How to Create a Container Without Starting It Using `container create`

To create a container without starting it, use the container create command followed by your image reference, which initializes the container filesystem and configuration while keeping the process in a Created state until you explicitly invoke container start.

The apple/container framework provides a distinct lifecycle phase for container initialization that separates resource allocation from process execution. Unlike container run, which immediately spawns a process, the container create command allows you to create a container without starting it, enabling pre-staging, configuration validation, and resource preparation without runtime overhead.

How container create Works in the Apple Container Framework

According to the source code in Sources/CLI/ContainerCreateCommand.swift, the container create subcommand parses user arguments through Swift ArgumentParser, resolves the image reference, and constructs a ContainerSpec object. This specification captures all configuration parameters—including environment variables, resource limits, and network settings—before persisting the container to the local store.

The runtime implementation, found in Sources/ContainerRuntime/Runtime.swift and Sources/ContainerRuntime/ContainerSpec.swift, materializes the ContainerSpec into a persisted container object. During this phase, the system allocates the filesystem and metadata storage but explicitly avoids calling exec or spawning any init process. This leaves the container in a Created state, as documented in docs/command-reference.md.

Key Differences Between container create and container run

While both commands accept identical flags for process, resource, and network configuration, they diverge at the execution boundary.

Resource consumption is the primary distinction: container create does not consume CPU or memory beyond the minimal footprint required to persist the container state, whereas container run immediately allocates runtime resources and begins process execution.

Lifecycle flexibility represents another critical difference. After creation, you can inspect the container with container inspect, modify its configuration (such as adding mounts), or stage multiple containers for batch initialization. The container remains dormant until explicitly activated via container start, allowing for surgical control over initialization timing.

Supported Flags and Configuration Options

The container create command mirrors the flag interface of container run, supporting all standard configuration options. Validated parameters include:

  • --name to assign a unique identifier
  • --env or -e for environment variables
  • --cpus and --memory for resource constraints
  • --network for network attachment
  • --init to enable an init process for zombie reaping
  • --init-image to specify a custom init image
  • --cap-add and --cap-drop for Linux capability management

Error validation occurs before persistence, as verified in Tests/CLITests/Subcommands/Containers/TestCLICreate.swift. Invalid configurations—such as exceeding maximum published ports or referencing unknown init images—trigger a CLIError and abort the creation process without leaving partial state.

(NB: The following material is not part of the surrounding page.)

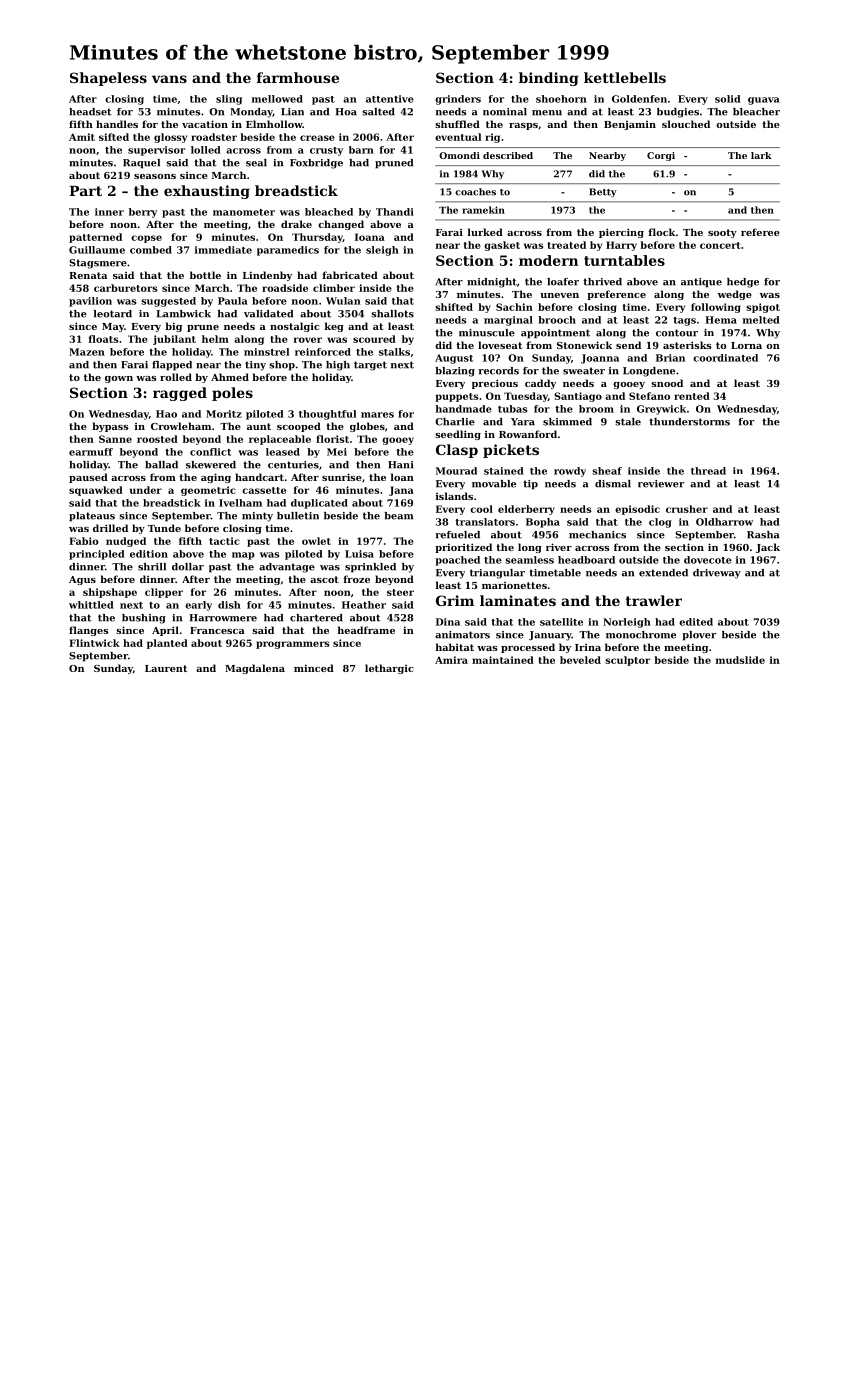 This document has height=1400, width=849. What do you see at coordinates (462, 635) in the document?
I see `animators` at bounding box center [462, 635].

Practical Examples for Creating Containers Without Starting

These runnable examples demonstrate common patterns for staging containers:


# Basic creation with explicit naming

container create --name my-container ubuntu:latest

# Creation with environment variables and resource constraints

container create \
  --name web-svc \
  -e NODE_ENV=production \
  --cpus 2 \
  --memory 1G \
  nginx:latest

# Using an init process for proper signal handling

container create --init --name app-with-init alpine:latest

# Specifying a custom init image for VM-level boot customization

container create --init-image my-custom-init:latest --name custom-init-test ubuntu:latest

# Starting the container when ready

container start my-container

Summary

  • Use container create instead of container run to instantiate a container without spawning processes.
  • The command persists a ContainerSpec defined in Sources/ContainerRuntime/ContainerSpec.swift to the local store, leaving the container in a Created state.
  • No CPU or memory runtime overhead occurs until container start is invoked.
  • All configuration flags supported by container run are available for pre-staging environment, resource, and network settings.
  • Validation errors trigger CLIError exceptions before any persistence occurs, ensuring atomic creation semantics.

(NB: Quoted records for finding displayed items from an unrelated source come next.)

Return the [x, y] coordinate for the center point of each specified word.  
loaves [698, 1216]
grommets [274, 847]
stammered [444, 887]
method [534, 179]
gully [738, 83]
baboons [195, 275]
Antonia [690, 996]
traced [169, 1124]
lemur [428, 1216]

Frequently Asked Questions

Can I modify a container after creating it but before starting it?

Yes. Because container create persists the container configuration without spawning a process, you can use container inspect to review the current configuration and modify parameters such as mounts or network attachments before invoking container start. This allows for iterative configuration refinement without runtime side effects.

Does container create consume significant system resources?

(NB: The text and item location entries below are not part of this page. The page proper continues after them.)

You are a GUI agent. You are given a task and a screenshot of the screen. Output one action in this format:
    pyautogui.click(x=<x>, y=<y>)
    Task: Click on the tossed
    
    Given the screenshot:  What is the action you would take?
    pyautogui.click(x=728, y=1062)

No. According to the implementation in Sources/ContainerRuntime/Runtime.swift, the creation process only allocates storage for the filesystem and metadata. The container does not consume CPU cycles or memory beyond its persisted state representation, making it suitable for pre-staging large numbers of containers without runtime overhead.

What happens if I provide an invalid image reference to container create?

The command validates the image reference during the resolution phase in Sources/CLI/ContainerCreateCommand.swift. If the image cannot be found or the reference is malformed, the CLI returns a CLIError and aborts immediately without creating partial container state, as verified by the test suite in Tests/CLITests/Subcommands/Containers/TestCLICreate.swift.

How do I check if a container was created successfully without starting it?

Use the container inspect command followed by the container name or ID. A successfully created container will display a status of Created in the output, along with the full ContainerSpec configuration including image reference, environment variables, and resource limits defined during the container create invocation.